SET TASK 1:
In the bluegrass documentary text, what year was Ernest "Pop" Stoneman inducted into the Country Music Hall of Fame?
SET TASK 2:
Resume the bluegrass documentary text after its final sentence and continue writing in the same first-person voice.

SOURCE EXCERPT:

------------------------------------

“Back when we were playing, we didn’t realize that we were making history, but we were.”
~ Art Stamper
A film dedicated to Constance Tina Aridas: “If you join the dancers, you must dance.”
Shooting began in April of 2002 at the Grand Opening of the International Bluegrass Museum in Owensboro, KY. Additional footage was shot on location in the buses of the pioneers, at their homes and backstage at bluegrass festivals across the US. Release date: July 22, 2013; run time: 84 minutes.
In early 2002, I was sitting in my office in Brooklyn and realized what a loss the bluegrass community had suffered recently with the deaths of so many legends like Benny Martin, Pappy Sherrill, Jimmy Stoneman, John Hartford, and Bill Napier to name a few. I remember saying to my partner, Tina, “It’s a shame that all of these pioneers of bluegrass music are passing away and their stories may never be told.” And we got to thinking about all the unsung heroes of bluegrass that have died, with barely a ripple in music circles. What stories would they have told about the early days, about the big name stars, about their love of this music? So we thought it would be amazing to be able to talk to these remaining pioneers and share their thoughts and insights with future generations.
When we received an invitation from the International Bluegrass Music Museum for their Grand Opening in April of 2002, we realized that was a perfect opportunity to kickoff the interview process with some of the first generation bluegrass greats. Since I had no filmmaking background, I contacted a friend in the film industry to help and off we went to make a splash in bluegrass history.
We took a roadtrip down to Owensboro KY, and with a handheld video camera, started interviewing and filming legends that had gathered together to support the museum dedicated to the preservation and promotion of bluegrass music. Then we started contacting pioneers in Nashville and surrounding areas, going to their homes, riding on their buses, and talking to them backstage before performances. Everywhere we went, we were not only welcomed but embraced…they wanted to share their stories and their love of this music.
One of the most important excerpts from this film is an interview with Patsy and Donna Stoneman from the Stoneman Family. Few people realize that before the Carter family, there was Ernest “Pop” Stoneman, his wife Hattie, and their family. Their music spanned old time country music to what eventually became known as bluegrass. The Bristol, TN sessions from 1927 are often credited as the earliest country recordings. But starting back in 1924, Ernest Stoneman had already cut two unissued songs for Okeh Records followed by more than 100 other recordings over the next 3 years, including string band standards such as Old Joe Clark, John Hardy, Don’t Let Your Deal Go Down, The Long Eared Mule, and Going Up Cripple Creek — all prior to the Bristol recordings. Patsy and Donna were visibly upset because Poppa Stoneman wasn’t even in the Country Music Hall of Fame [he was finally inducted in 2008]. They worried that the entire legacy of the Stoneman Family would be forgotten and were anxious to talk to me…to preserve their family history.

------------------------------------

INFORMATION SHOWN:
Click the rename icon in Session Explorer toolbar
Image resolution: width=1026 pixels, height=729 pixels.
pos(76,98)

------------------------------------

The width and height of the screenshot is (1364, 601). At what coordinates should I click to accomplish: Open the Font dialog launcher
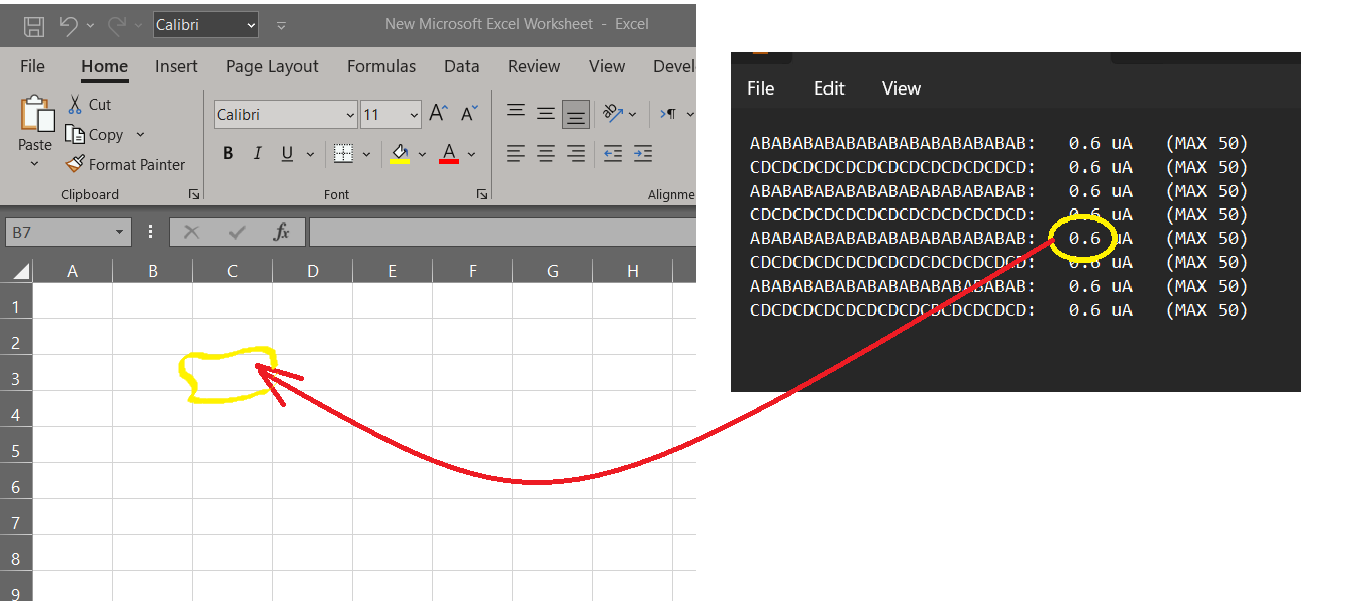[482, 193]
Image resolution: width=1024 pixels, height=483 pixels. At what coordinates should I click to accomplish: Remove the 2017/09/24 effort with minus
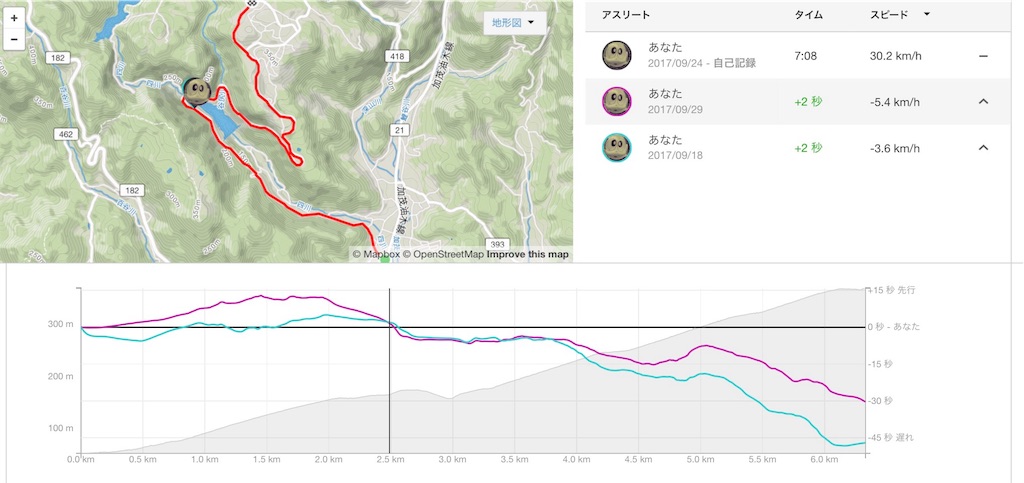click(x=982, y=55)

------------------------------------

WRITTEN REPLY 1:
2008

WRITTEN REPLY 2:
I remember sitting on the porch of a log cabin in PA with Kenny Baker talking about his music and realizing that his story and his association with Bill Monroe is just as important as Bill Monroe’s story. Kenny worked with Bill for over 25 years, playing longer than anyone else as a Blue Grass Boy, before moving on to release albums of his own. His insights into Bill Monroe’s music and the tunes that he helped Bill create, like Jerusalem Ridge, are some of the rare gems collected by this film.
Driving down winding roads back into the hills and bouncing through creeks to interview some of these reclusive musicians, I was struck by how many of them felt that nobody was interested in their story. To see their eyes light up as they talked about their contribution to music they love made it all so real to me. Time after time, they reiterated that one man didn’t create this genre, it was born from the dedication of many old time musicians that took their licks and gave them right back again in the form of their music.
After gathering a number of interviews on film, we started thinking about how this should all come together. We found an editor, Joe Coppa, and pieced together a 20 minute preview which was released in 2005 with our CD “Troubled Times”. That sneak peak generated a whole pile of cards and letters from all kinds of people, including Art Stamper’s widow, thanking us for the memories. The outpouring of love and encouragement from the bluegrass community was invigorating. In fact, the International Bluegrass Music Museum even contacted us about contributing to their Oral History Project, which shared many of the same goals that we had for our film. So, we agreed to conduct additional interviews with Frank Wakefield, Walter Hensley, Roger Sprung and Pete Seeger that can now be seen at the museum.
In post production, everything that could have gone wrong, has gone wrong. The film industry went bust with the recession and advent of Internet based materials, so funds dried up. Technical difficulties mounted. And then, in 2011, there was the death of my partner, Tina Aridas, who was a huge influence on and a major supporter of this film. One of her dying wishes was that this film would be completed.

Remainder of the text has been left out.